These genes may be why dogs are so friendly
DNA might reveal how dogs became man’s best friend.
A new study shows that some of the same genes linked to the behavior of extremely social people can also make dogs friendlier. The result, published July 19 in Science Advances, suggests that dogs’ domestication may be the result of just a few genetic changes rather than hundreds or thousands of them.
“It is great to see initial genetic evidence supporting the self-domestication hypothesis or ‘survival of the friendliest,’” says evolutionary anthropologist Brian Hare of Duke University, who studies how dogs think and learn. “This is another piece of the puzzle suggesting that humans did not create dogs intentionally, but instead wolves that were friendliest toward humans were at an evolutionary advantage as our two species began to interact.”
Not much is known about the underlying genetics of how dogs became domesticated. In 2010, evolutionary geneticist Bridgett vonHoldt of Princeton University and colleagues published a study comparing dogs’ and wolves’ DNA. The biggest genetic differences gave clues to why dogs and wolves don’t look the same. But major differences were also found in WBSCR17, a gene linked to Williams-Beuren syndrome in humans.
Williams-Beuren syndrome leads to delayed development, impaired thinking ability and hypersociability. VonHoldt and colleagues wondered if changes to the same gene in dogs would make the animals more social than wolves, and whether that might have influenced dogs’ domestication.
In the new study, vonHoldt and colleagues compared the sociability of domestic dogs with that of wolves raised by humans. Dogs typically spent more time than wolves staring at and interacting with a human stranger nearby, showing the dogs were more social than the wolves. Analyzing the genetic blueprint of those dogs and wolves, along with DNA data of other wolves and dogs, showed variations in three genes associated with the social behaviors directed at humans: WBSCR17, GTF2I and GTF2IRD1. All three are tied to Williams-Beuren syndrome in humans.
“It’s fascinating that a handful of genetic changes could be so influential on social behavior,” vonHoldt says.
She and colleagues propose that such changes may be closely intertwined with dog domestication. Previous hypotheses have suggested that domestication was linked dogs’ development of advanced ways of analyzing and applying information about social situations, a way of thinking assumed to be unique to humans. “Instead of developing a more complex form of cognition, dogs appear to be engaging in excessively friendly behavior that increases the amount of time they spend near us and watching us,” says study coauthor Monique Udell, who studies animal behavior at Oregon State University in Corvallis. In turn, she says, that gives dogs “the opportunities necessary for them to learn about our behavior and what maximizes their success when living with us.”

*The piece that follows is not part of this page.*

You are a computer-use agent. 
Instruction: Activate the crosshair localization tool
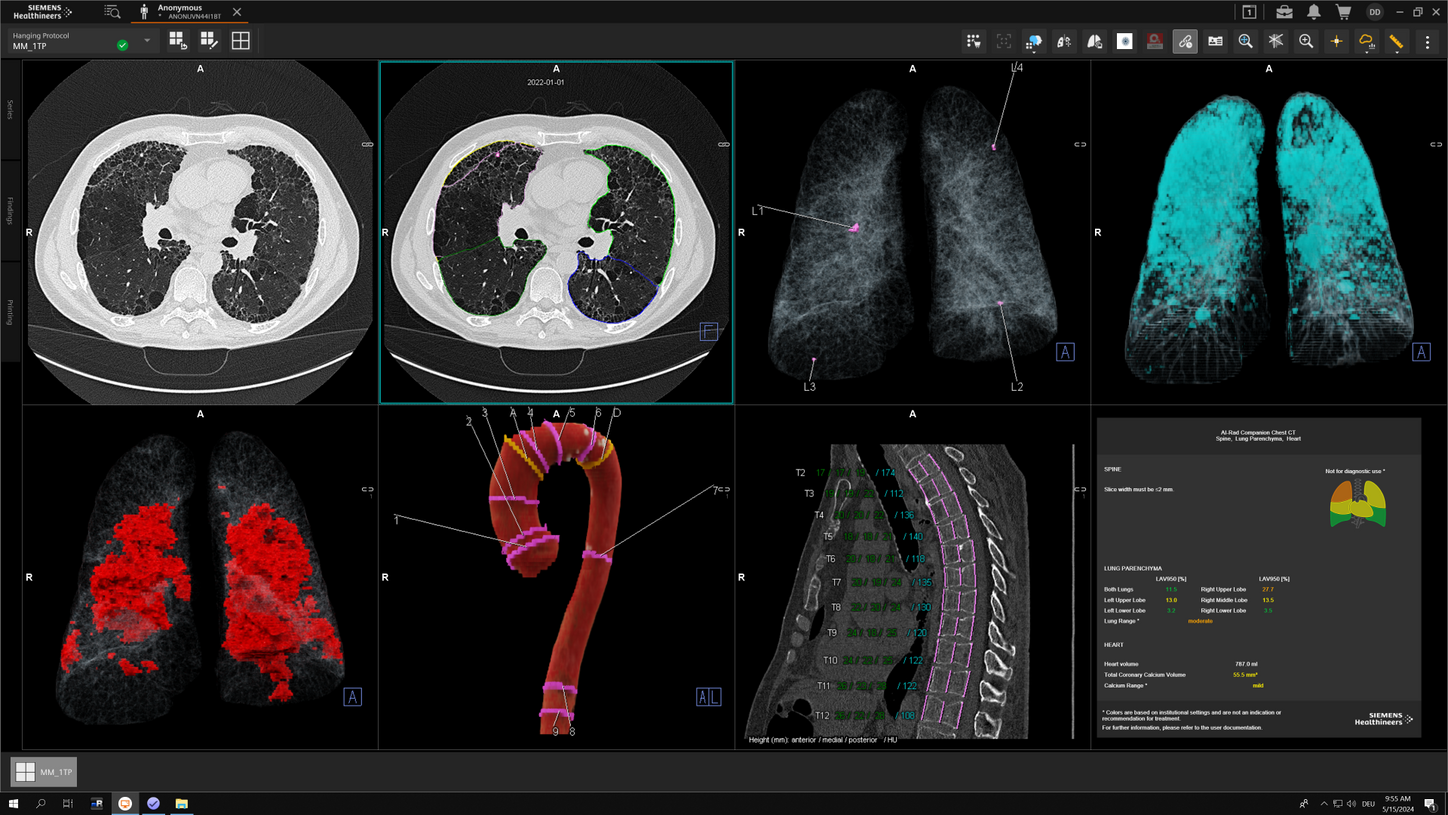pyautogui.click(x=1335, y=41)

The team notes, for instance, that in addition to contributing to sociability, the variations in WBSCR17 may represent an adaptation in dogs to living with humans. A previous study revealed that variations in WBSCR17 were tied to the ability to digest carbohydrates — a source of energy wolves would have rarely consumed. Yet, the variations in domestic dogs suggest those changes would help them thrive on the starch-rich diets of humans. Links between another gene related to starch digestion in dogs and domestication, however, have recently been called into question (SN Online: 7/18/17).
The other variations, the team argues, would have predisposed the dogs to be hypersocial with humans, a trait that humans would then have selected for as dogs were bred over generations.